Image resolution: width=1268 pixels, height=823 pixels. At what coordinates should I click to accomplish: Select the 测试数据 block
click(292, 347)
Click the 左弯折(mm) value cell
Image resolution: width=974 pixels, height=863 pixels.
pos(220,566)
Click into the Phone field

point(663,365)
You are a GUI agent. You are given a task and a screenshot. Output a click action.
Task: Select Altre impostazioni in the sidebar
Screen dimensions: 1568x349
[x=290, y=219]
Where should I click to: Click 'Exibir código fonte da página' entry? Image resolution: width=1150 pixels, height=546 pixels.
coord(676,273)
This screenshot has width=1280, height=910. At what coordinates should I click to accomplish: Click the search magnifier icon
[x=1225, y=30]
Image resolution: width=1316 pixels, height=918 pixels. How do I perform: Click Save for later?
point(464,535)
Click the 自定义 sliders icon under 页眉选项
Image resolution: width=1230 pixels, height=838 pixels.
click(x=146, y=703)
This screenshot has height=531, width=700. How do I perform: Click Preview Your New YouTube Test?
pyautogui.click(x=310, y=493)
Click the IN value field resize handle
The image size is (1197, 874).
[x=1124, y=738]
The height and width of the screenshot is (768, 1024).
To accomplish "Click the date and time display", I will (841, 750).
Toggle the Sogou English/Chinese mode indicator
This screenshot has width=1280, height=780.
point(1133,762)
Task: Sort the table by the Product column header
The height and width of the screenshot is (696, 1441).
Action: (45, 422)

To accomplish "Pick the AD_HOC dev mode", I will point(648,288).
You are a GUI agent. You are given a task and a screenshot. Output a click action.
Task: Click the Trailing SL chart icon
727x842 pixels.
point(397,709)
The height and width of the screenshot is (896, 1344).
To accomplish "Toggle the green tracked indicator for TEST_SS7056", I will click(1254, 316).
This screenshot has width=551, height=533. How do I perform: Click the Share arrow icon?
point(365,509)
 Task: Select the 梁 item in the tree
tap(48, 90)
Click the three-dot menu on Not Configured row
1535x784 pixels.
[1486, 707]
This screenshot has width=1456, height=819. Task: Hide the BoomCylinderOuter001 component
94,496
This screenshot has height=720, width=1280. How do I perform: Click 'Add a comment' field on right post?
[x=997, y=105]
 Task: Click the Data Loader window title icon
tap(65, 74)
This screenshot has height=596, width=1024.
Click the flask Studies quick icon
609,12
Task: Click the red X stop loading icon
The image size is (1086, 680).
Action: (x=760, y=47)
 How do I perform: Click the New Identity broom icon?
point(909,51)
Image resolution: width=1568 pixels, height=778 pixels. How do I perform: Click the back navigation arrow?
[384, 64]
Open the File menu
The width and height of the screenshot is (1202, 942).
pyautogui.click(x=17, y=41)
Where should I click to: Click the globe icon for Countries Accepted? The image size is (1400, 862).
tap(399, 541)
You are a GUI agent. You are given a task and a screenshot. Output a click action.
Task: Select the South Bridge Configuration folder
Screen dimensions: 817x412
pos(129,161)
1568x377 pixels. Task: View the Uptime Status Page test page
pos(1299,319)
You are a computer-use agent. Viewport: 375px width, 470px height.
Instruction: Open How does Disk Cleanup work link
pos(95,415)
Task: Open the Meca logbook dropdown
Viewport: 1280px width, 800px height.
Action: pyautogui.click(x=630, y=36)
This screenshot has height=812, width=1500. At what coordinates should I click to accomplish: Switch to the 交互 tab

Description of the task: Note each line of the entries that has "will" in it, and copy those lines.

Response:
To accomplish "Click the date and time display", I will (841, 750).
To accomplish "Pick the AD_HOC dev mode", I will point(648,288).
To accomplish "Toggle the green tracked indicator for TEST_SS7056", I will click(1254, 316).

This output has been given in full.